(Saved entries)
══════

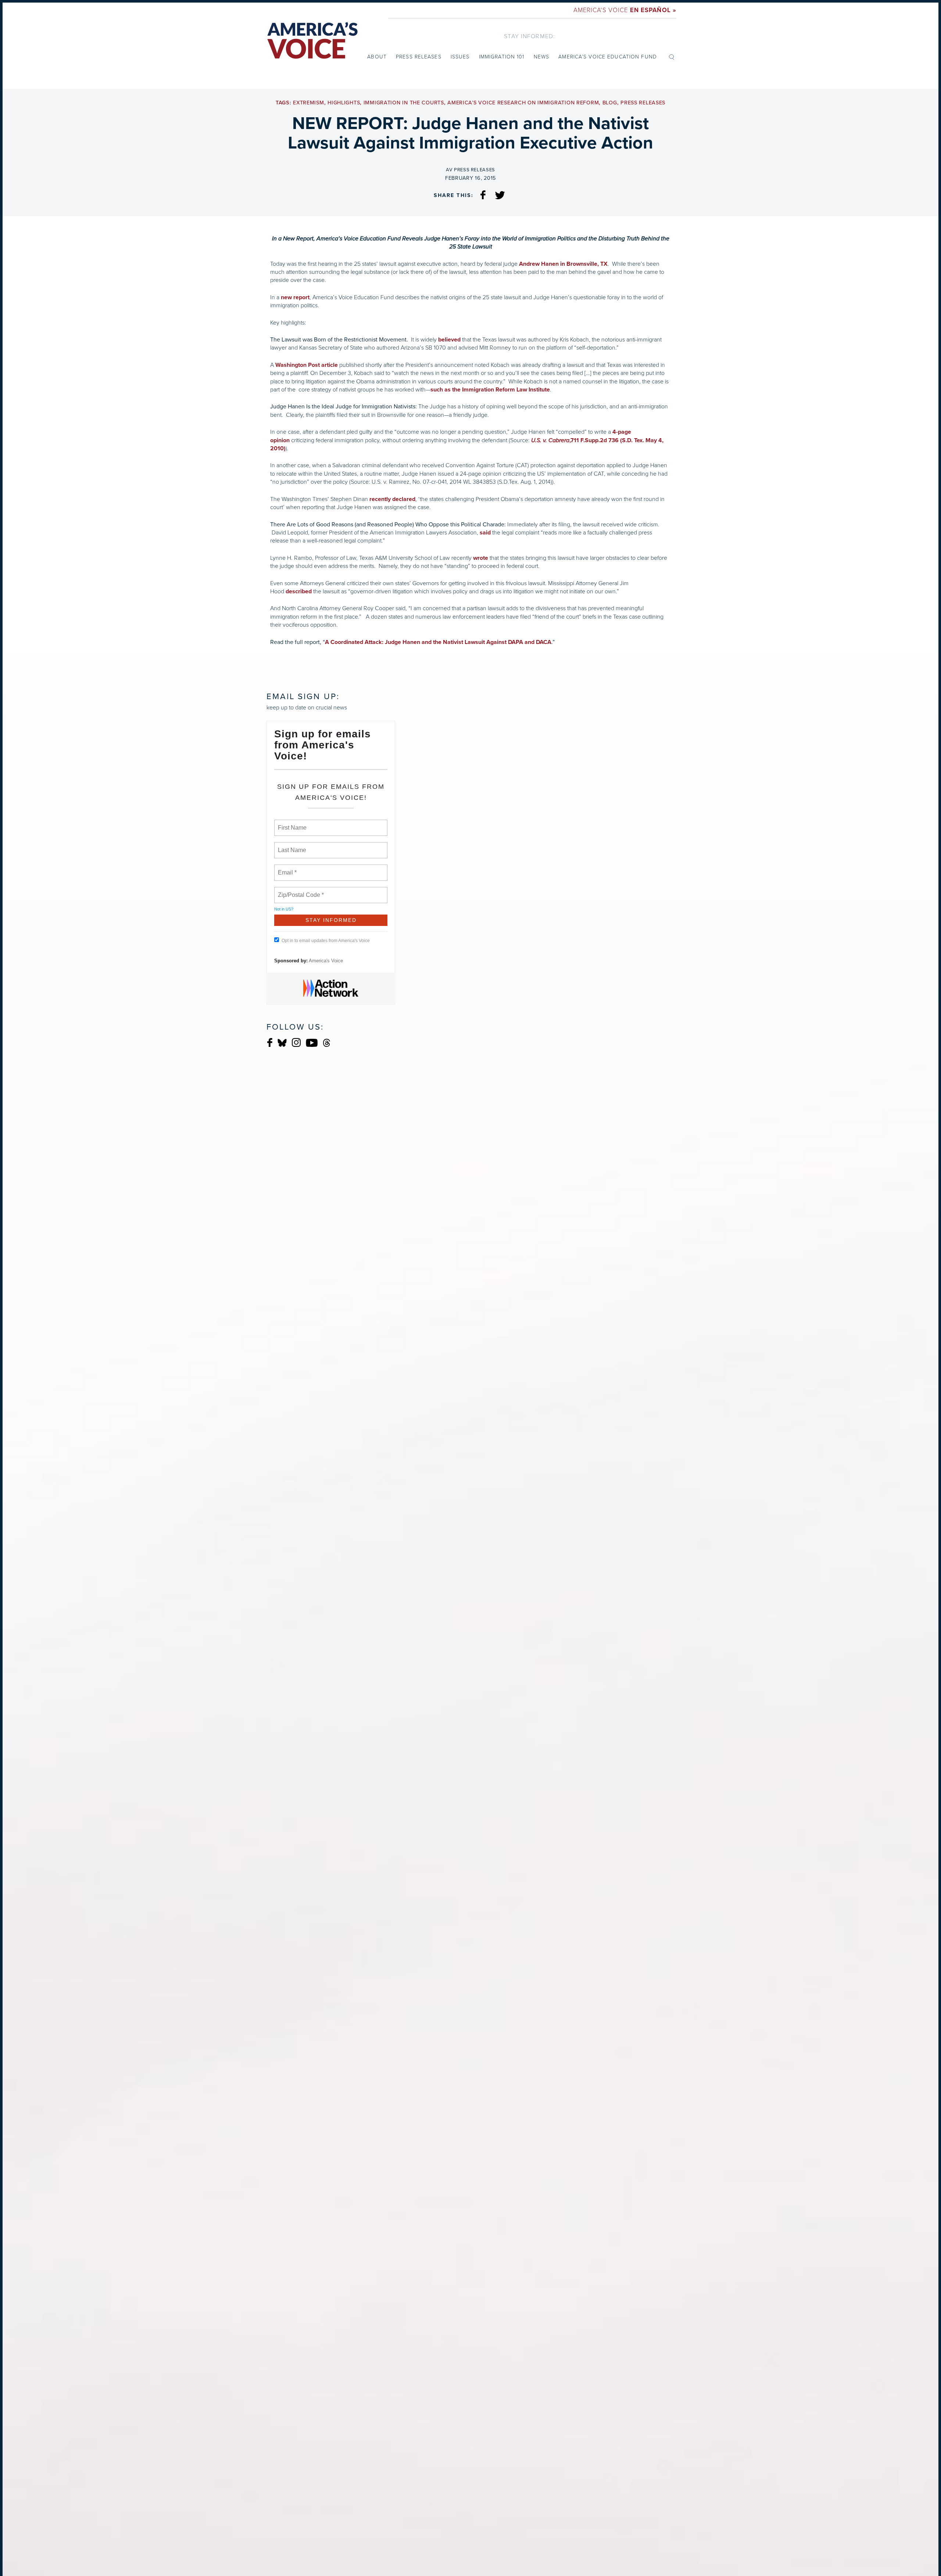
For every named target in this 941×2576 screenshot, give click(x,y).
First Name (292, 823)
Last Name (291, 846)
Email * (286, 868)
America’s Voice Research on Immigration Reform (523, 103)
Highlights (344, 103)
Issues (460, 57)
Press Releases (418, 57)
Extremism (308, 103)
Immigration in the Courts (404, 103)
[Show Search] (671, 56)
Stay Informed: (529, 36)
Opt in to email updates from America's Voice (326, 940)
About (377, 57)
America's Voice (624, 10)
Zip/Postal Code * (299, 890)
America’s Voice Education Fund (607, 57)
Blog (609, 103)
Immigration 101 (502, 57)
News (541, 57)
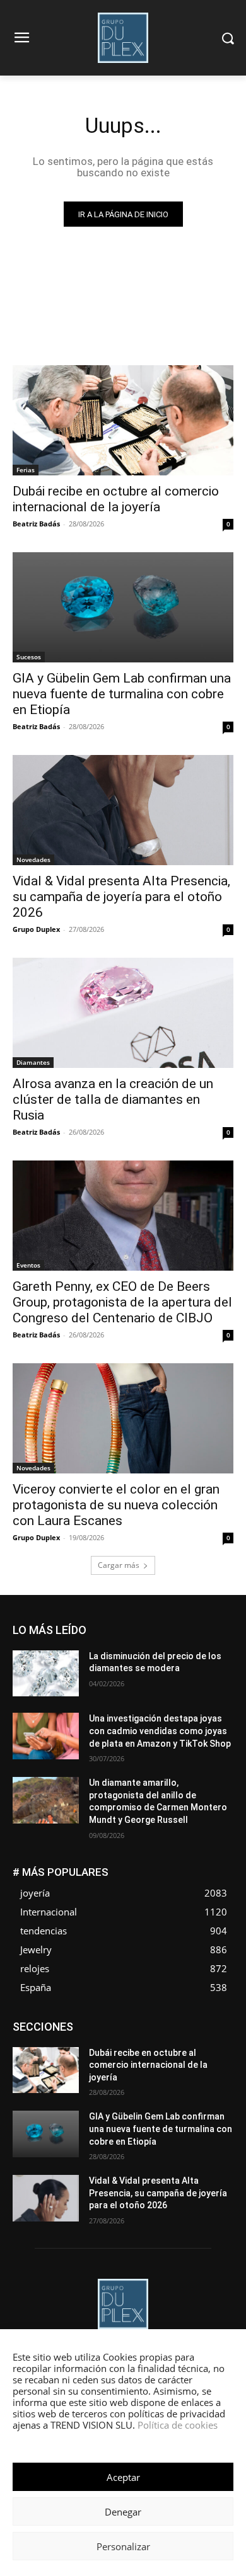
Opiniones (214, 2060)
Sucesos (28, 656)
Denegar (123, 2511)
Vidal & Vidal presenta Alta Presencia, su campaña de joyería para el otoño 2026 (121, 896)
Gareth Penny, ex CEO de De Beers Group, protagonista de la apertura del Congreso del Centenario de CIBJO (122, 1302)
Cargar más (118, 1565)
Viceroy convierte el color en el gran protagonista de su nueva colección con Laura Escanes (116, 1505)
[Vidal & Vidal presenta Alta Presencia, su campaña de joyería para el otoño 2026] (123, 810)
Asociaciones (107, 2022)
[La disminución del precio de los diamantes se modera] (46, 1673)
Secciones (150, 2069)
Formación (151, 2041)
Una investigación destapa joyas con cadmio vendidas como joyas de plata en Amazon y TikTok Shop (160, 1730)
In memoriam (209, 2041)
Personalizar (123, 2546)
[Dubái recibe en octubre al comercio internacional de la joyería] (123, 420)
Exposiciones (54, 2041)
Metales (177, 2050)
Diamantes (33, 1062)
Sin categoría (209, 2069)
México (220, 2050)
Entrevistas (169, 2031)
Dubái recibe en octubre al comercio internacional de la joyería (116, 499)
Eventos (28, 1265)
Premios (100, 2069)
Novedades (33, 859)
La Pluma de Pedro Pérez (103, 2050)
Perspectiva (49, 2069)
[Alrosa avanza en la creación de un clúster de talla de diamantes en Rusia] (123, 1013)
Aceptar (123, 2477)
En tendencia (111, 2031)
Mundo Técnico (95, 2060)
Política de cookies (178, 2425)
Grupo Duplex (36, 929)
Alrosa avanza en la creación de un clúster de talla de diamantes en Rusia (113, 1099)
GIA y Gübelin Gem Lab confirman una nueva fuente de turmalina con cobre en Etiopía (122, 694)
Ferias (25, 469)
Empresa (217, 2022)
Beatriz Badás (36, 523)
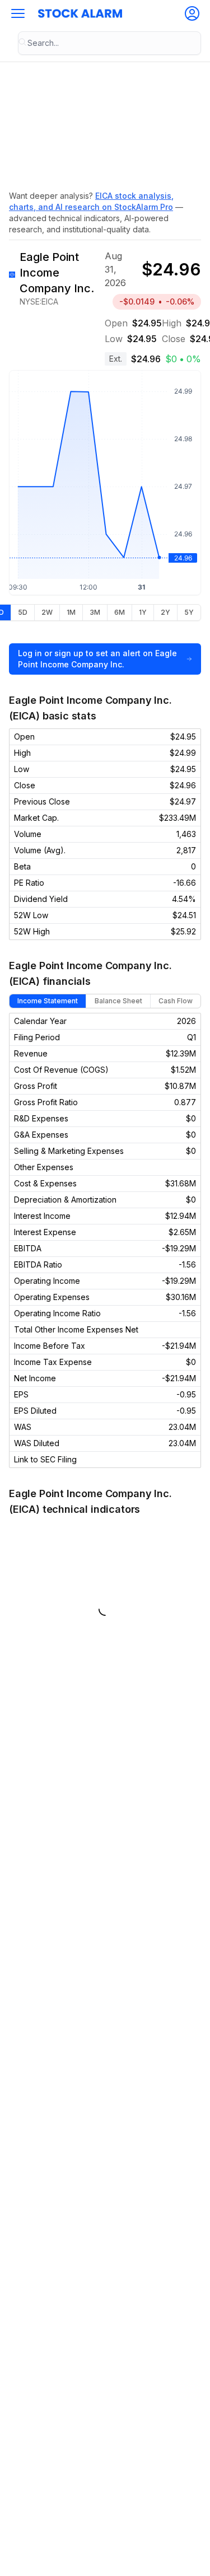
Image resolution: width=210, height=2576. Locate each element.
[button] (18, 13)
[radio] (22, 612)
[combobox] (109, 43)
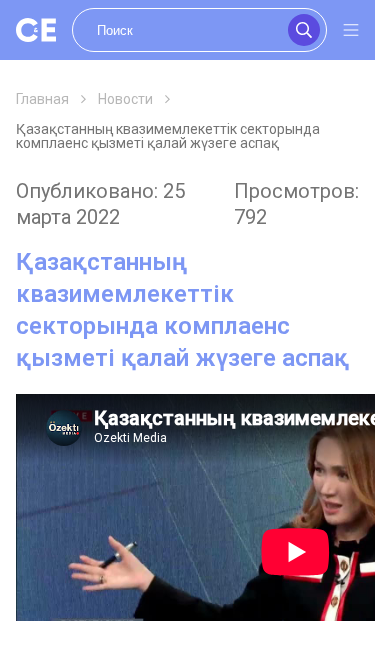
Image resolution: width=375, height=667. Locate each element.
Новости (125, 99)
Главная (42, 99)
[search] (199, 30)
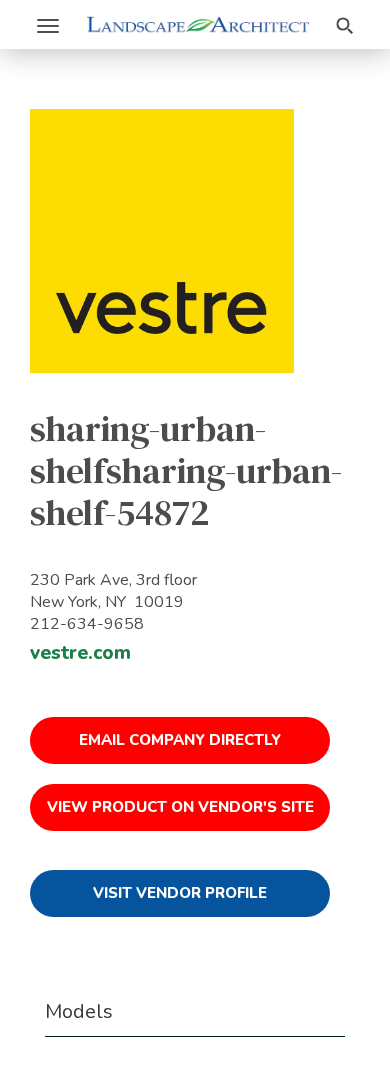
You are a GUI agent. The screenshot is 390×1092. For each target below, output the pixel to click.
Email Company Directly (180, 740)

══════

Try it:
From the records above, copy every line that holds the word "protagonista".

Answer space:
Gareth Penny, ex CEO de De Beers Group, protagonista de la apertura del Congreso del Centenario de CIBJO (122, 1302)
Viceroy convierte el color en el gran protagonista de su nueva colección con Laura Escanes (116, 1505)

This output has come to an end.